*** DATA RECORDS Section Begins ***

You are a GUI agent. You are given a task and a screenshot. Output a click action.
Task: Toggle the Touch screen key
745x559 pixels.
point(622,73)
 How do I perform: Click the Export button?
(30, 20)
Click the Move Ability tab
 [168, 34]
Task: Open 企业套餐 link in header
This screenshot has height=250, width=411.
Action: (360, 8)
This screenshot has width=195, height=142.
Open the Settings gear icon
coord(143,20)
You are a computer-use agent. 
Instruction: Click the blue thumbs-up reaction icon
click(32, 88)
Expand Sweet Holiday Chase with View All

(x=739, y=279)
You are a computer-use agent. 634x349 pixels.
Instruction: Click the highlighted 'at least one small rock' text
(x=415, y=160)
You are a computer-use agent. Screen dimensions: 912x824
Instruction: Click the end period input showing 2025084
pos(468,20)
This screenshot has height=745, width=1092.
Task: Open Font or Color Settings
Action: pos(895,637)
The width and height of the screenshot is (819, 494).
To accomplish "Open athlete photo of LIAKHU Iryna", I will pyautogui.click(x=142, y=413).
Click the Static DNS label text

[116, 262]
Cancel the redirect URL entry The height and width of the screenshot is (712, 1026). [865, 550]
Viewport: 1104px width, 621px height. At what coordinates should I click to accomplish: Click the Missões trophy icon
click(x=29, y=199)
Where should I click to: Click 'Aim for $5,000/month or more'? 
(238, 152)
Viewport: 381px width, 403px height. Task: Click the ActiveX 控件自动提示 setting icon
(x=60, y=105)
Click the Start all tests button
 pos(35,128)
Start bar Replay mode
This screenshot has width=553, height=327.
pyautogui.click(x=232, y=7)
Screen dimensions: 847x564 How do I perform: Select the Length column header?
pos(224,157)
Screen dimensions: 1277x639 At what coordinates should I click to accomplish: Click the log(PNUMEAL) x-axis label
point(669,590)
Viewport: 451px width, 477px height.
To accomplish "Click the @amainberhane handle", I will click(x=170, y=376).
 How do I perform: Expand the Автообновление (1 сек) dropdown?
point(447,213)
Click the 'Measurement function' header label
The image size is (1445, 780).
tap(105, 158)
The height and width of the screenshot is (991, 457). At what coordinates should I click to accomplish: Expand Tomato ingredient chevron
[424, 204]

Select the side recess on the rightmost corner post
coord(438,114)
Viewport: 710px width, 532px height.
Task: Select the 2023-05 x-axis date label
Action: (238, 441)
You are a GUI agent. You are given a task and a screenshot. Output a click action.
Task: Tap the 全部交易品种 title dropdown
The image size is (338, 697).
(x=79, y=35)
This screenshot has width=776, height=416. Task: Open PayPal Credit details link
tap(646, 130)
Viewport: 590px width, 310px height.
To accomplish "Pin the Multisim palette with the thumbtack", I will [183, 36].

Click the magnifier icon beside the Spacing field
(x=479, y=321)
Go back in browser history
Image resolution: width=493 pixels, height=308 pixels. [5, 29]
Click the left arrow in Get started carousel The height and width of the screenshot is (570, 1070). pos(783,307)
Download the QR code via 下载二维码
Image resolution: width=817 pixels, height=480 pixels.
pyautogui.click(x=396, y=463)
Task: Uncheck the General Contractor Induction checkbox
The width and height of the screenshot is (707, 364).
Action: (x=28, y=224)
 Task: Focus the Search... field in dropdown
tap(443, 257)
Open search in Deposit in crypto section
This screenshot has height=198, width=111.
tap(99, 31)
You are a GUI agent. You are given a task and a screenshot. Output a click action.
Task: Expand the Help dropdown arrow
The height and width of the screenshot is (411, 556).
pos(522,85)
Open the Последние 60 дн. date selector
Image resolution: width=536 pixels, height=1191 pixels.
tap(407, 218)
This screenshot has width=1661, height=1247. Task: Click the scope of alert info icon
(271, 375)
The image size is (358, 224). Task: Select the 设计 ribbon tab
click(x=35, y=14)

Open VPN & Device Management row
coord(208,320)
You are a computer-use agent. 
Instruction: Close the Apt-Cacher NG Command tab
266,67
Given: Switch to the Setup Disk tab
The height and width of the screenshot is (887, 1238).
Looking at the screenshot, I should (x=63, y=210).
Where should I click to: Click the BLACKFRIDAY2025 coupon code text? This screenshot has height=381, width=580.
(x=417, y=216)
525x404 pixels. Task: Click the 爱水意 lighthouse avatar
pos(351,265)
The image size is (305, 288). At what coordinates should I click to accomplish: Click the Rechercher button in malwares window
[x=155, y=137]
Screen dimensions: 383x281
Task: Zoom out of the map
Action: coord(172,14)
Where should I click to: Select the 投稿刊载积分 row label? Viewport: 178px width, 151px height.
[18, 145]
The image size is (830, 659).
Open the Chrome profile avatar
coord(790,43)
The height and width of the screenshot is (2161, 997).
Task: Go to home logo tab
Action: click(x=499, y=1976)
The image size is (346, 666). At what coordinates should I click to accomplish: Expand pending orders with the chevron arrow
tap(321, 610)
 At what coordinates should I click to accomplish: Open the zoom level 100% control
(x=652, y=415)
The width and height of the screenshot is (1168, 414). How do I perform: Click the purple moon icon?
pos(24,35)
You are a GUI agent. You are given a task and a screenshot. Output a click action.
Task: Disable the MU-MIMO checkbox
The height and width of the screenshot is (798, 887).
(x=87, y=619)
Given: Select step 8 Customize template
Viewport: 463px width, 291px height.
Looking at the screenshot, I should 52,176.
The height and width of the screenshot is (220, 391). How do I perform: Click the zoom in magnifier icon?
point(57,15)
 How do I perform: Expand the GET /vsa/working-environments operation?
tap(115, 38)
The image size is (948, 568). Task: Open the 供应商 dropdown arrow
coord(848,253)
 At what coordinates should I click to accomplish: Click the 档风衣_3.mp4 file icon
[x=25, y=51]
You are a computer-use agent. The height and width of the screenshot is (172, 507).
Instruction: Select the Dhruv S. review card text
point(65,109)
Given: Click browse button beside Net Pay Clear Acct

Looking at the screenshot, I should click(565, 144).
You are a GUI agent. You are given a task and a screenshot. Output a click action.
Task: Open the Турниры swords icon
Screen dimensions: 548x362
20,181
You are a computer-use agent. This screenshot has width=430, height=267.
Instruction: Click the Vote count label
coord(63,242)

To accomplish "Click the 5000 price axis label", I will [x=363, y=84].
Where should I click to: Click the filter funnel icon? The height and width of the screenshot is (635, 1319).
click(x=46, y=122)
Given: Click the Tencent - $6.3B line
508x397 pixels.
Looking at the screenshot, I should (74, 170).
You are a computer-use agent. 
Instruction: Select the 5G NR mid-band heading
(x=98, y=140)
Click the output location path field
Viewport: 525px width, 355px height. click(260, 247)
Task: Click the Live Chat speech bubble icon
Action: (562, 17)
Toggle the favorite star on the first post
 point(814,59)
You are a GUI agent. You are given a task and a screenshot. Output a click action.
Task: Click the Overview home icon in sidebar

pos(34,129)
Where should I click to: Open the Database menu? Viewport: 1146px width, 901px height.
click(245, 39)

*** DATA RECORDS Section Ends ***

WHAT IS EXPECTED:
Retype all of the data shown above, word for word.

ANSWER BOX:
You are a GUI agent. You are given a task and a screenshot. Output a click action.
Task: Toggle the Touch screen key
745x559 pixels.
point(622,73)
 How do I perform: Click the Export button?
(30, 20)
Click the Move Ability tab
 [168, 34]
Task: Open 企业套餐 link in header
This screenshot has height=250, width=411.
Action: (360, 8)
This screenshot has width=195, height=142.
Open the Settings gear icon
coord(143,20)
You are a computer-use agent. 
Instruction: Click the blue thumbs-up reaction icon
click(32, 88)
Expand Sweet Holiday Chase with View All

(x=739, y=279)
You are a computer-use agent. 634x349 pixels.
Instruction: Click the highlighted 'at least one small rock' text
(x=415, y=160)
You are a computer-use agent. Screen dimensions: 912x824
Instruction: Click the end period input showing 2025084
pos(468,20)
This screenshot has height=745, width=1092.
Task: Open Font or Color Settings
Action: pos(895,637)
The width and height of the screenshot is (819, 494).
To accomplish "Open athlete photo of LIAKHU Iryna", I will pyautogui.click(x=142, y=413).
Click the Static DNS label text

[116, 262]
Cancel the redirect URL entry The height and width of the screenshot is (712, 1026). [865, 550]
Viewport: 1104px width, 621px height. At what coordinates should I click to accomplish: Click the Missões trophy icon
click(x=29, y=199)
Where should I click to: Click 'Aim for $5,000/month or more'? 
(238, 152)
Viewport: 381px width, 403px height. Task: Click the ActiveX 控件自动提示 setting icon
(x=60, y=105)
Click the Start all tests button
 pos(35,128)
Start bar Replay mode
This screenshot has width=553, height=327.
pyautogui.click(x=232, y=7)
Screen dimensions: 847x564 How do I perform: Select the Length column header?
pos(224,157)
Screen dimensions: 1277x639 At what coordinates should I click to accomplish: Click the log(PNUMEAL) x-axis label
point(669,590)
Viewport: 451px width, 477px height.
To accomplish "Click the @amainberhane handle", I will click(x=170, y=376).
 How do I perform: Expand the Автообновление (1 сек) dropdown?
point(447,213)
Click the 'Measurement function' header label
The image size is (1445, 780).
tap(105, 158)
The height and width of the screenshot is (991, 457). At what coordinates should I click to accomplish: Expand Tomato ingredient chevron
[424, 204]

Select the side recess on the rightmost corner post
coord(438,114)
Viewport: 710px width, 532px height.
Task: Select the 2023-05 x-axis date label
Action: (238, 441)
You are a GUI agent. You are given a task and a screenshot. Output a click action.
Task: Tap the 全部交易品种 title dropdown
The image size is (338, 697).
(x=79, y=35)
This screenshot has width=776, height=416. Task: Open PayPal Credit details link
tap(646, 130)
Viewport: 590px width, 310px height.
To accomplish "Pin the Multisim palette with the thumbtack", I will [183, 36].

Click the magnifier icon beside the Spacing field
(x=479, y=321)
Go back in browser history
Image resolution: width=493 pixels, height=308 pixels. [5, 29]
Click the left arrow in Get started carousel The height and width of the screenshot is (570, 1070). pos(783,307)
Download the QR code via 下载二维码
Image resolution: width=817 pixels, height=480 pixels.
pyautogui.click(x=396, y=463)
Task: Uncheck the General Contractor Induction checkbox
The width and height of the screenshot is (707, 364).
Action: (x=28, y=224)
 Task: Focus the Search... field in dropdown
tap(443, 257)
Open search in Deposit in crypto section
This screenshot has height=198, width=111.
tap(99, 31)
You are a GUI agent. You are given a task and a screenshot. Output a click action.
Task: Expand the Help dropdown arrow
The height and width of the screenshot is (411, 556).
pos(522,85)
Open the Последние 60 дн. date selector
Image resolution: width=536 pixels, height=1191 pixels.
tap(407, 218)
This screenshot has width=1661, height=1247. Task: Click the scope of alert info icon
(271, 375)
The image size is (358, 224). Task: Select the 设计 ribbon tab
click(x=35, y=14)

Open VPN & Device Management row
coord(208,320)
You are a computer-use agent. 
Instruction: Close the Apt-Cacher NG Command tab
266,67
Given: Switch to the Setup Disk tab
The height and width of the screenshot is (887, 1238).
Looking at the screenshot, I should (x=63, y=210).
Where should I click to: Click the BLACKFRIDAY2025 coupon code text? This screenshot has height=381, width=580.
(x=417, y=216)
525x404 pixels. Task: Click the 爱水意 lighthouse avatar
pos(351,265)
The image size is (305, 288). At what coordinates should I click to accomplish: Click the Rechercher button in malwares window
[x=155, y=137]
Screen dimensions: 383x281
Task: Zoom out of the map
Action: coord(172,14)
Where should I click to: Select the 投稿刊载积分 row label? Viewport: 178px width, 151px height.
[18, 145]
The image size is (830, 659).
Open the Chrome profile avatar
coord(790,43)
The height and width of the screenshot is (2161, 997).
Task: Go to home logo tab
Action: click(x=499, y=1976)
The image size is (346, 666). At what coordinates should I click to accomplish: Expand pending orders with the chevron arrow
tap(321, 610)
 At what coordinates should I click to accomplish: Open the zoom level 100% control
(x=652, y=415)
The width and height of the screenshot is (1168, 414). How do I perform: Click the purple moon icon?
pos(24,35)
You are a GUI agent. You are given a task and a screenshot. Output a click action.
Task: Disable the MU-MIMO checkbox
The height and width of the screenshot is (798, 887).
(x=87, y=619)
Given: Select step 8 Customize template
Viewport: 463px width, 291px height.
Looking at the screenshot, I should 52,176.
The height and width of the screenshot is (220, 391). How do I perform: Click the zoom in magnifier icon?
point(57,15)
 How do I perform: Expand the GET /vsa/working-environments operation?
tap(115, 38)
The image size is (948, 568). Task: Open the 供应商 dropdown arrow
coord(848,253)
 At what coordinates should I click to accomplish: Click the 档风衣_3.mp4 file icon
[x=25, y=51]
You are a computer-use agent. The height and width of the screenshot is (172, 507).
Instruction: Select the Dhruv S. review card text
point(65,109)
Given: Click browse button beside Net Pay Clear Acct

Looking at the screenshot, I should click(565, 144).
You are a GUI agent. You are given a task and a screenshot. Output a click action.
Task: Open the Турниры swords icon
Screen dimensions: 548x362
20,181
You are a computer-use agent. This screenshot has width=430, height=267.
Instruction: Click the Vote count label
coord(63,242)

To accomplish "Click the 5000 price axis label", I will [x=363, y=84].
Where should I click to: Click the filter funnel icon? The height and width of the screenshot is (635, 1319).
click(x=46, y=122)
Given: Click the Tencent - $6.3B line
508x397 pixels.
Looking at the screenshot, I should (74, 170).
You are a computer-use agent. 
Instruction: Select the 5G NR mid-band heading
(x=98, y=140)
Click the output location path field
Viewport: 525px width, 355px height. click(260, 247)
Task: Click the Live Chat speech bubble icon
Action: (562, 17)
Toggle the favorite star on the first post
 point(814,59)
You are a GUI agent. You are given a task and a screenshot. Output a click action.
Task: Click the Overview home icon in sidebar

pos(34,129)
Where should I click to: Open the Database menu? Viewport: 1146px width, 901px height.
click(245, 39)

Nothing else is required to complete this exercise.